■ Required task ■
List every line of the listing below that contains the string "data". Matching is case-sensitive.

Entries giving target coordinates:
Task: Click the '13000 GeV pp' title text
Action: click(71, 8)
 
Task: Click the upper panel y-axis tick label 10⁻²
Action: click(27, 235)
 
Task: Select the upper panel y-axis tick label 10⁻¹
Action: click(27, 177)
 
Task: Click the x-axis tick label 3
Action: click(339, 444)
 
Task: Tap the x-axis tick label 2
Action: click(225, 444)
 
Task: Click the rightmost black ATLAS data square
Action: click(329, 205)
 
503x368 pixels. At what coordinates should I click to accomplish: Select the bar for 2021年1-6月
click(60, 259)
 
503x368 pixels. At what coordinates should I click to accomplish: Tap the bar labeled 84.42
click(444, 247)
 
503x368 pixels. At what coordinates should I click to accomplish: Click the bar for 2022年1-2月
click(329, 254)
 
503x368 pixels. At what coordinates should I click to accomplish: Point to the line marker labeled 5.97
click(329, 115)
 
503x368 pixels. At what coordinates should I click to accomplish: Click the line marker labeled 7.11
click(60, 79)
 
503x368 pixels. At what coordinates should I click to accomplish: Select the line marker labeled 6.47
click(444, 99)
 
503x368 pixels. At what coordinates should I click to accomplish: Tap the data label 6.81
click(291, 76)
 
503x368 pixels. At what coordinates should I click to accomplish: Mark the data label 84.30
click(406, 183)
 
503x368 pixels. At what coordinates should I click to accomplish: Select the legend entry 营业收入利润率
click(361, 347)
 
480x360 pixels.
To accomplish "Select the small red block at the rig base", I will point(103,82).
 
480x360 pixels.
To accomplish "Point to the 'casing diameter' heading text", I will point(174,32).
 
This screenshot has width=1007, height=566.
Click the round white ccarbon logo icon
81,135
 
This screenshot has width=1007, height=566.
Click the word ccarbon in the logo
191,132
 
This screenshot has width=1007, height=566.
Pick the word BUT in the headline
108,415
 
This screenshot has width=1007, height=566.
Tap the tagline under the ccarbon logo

■ Exercise result ■
Task: Click the rightmost black ATLAS data square
503x368 pixels. At what coordinates should I click to accomplish: Tap the data label 6.81
503x368 pixels. At what coordinates should I click to accomplish: Mark the data label 84.30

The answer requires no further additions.